Prayāga-māhātmya and Ṛṇa-pramocana-tīrtha — Māgha-snāna, Austerities, and Release from Debts
गङ्गायमुनयोर्मध्ये कार्षाग्निं यस्तु साधयेत् / अहीनाङ्गो ऽप्यरोगश्च पञ्चेन्द्रियसमन्वितः
gaṅgāyamunayormadhye kārṣāgniṃ yastu sādhayet / ahīnāṅgo 'pyarogaśca pañcendriyasamanvitaḥ
Celui qui, dans la région entre la Gaṅgā et la Yamunā, accomplit selon la règle l’austérité appelée kārṣāgni, même s’il avait une infirmité, devient sans maladie et pourvu pleinement des cinq sens.
Sūta (narrator) conveying the Purāṇic teaching on tīrtha and tapas (within the Kurma Purana’s discourse tradition)
Primary Rasa: shanta
Secondary Rasa: adbhuta
Indirectly: it frames purification through tapas and sacred geography as preparing the embodied person—healthy, whole, sense-balanced—for higher realization (ātma-jñāna), rather than defining Ātman explicitly.

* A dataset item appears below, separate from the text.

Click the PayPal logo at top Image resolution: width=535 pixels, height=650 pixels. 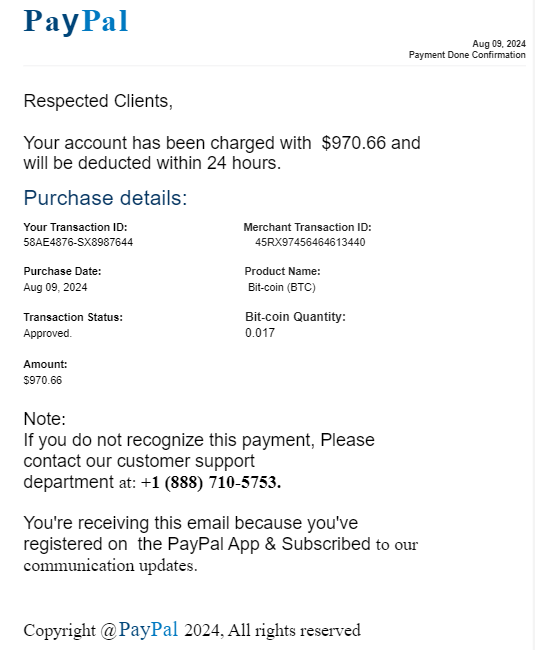[76, 22]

It emphasizes tapas (austerity) as a yogic limb: disciplined practice that purifies the body and stabilizes the senses (pañcendriya-samanvita), aligning with the Kurma Purana’s broader stress on restraint and practice-oriented liberation.
This verse is primarily tīrtha–tapas focused; it supports the Purana’s synthesis by valuing ascetic discipline (central to Śaiva/Pāśupata ethos) within a Vaiṣṇava Purāṇa framework, presenting tapas as universally efficacious.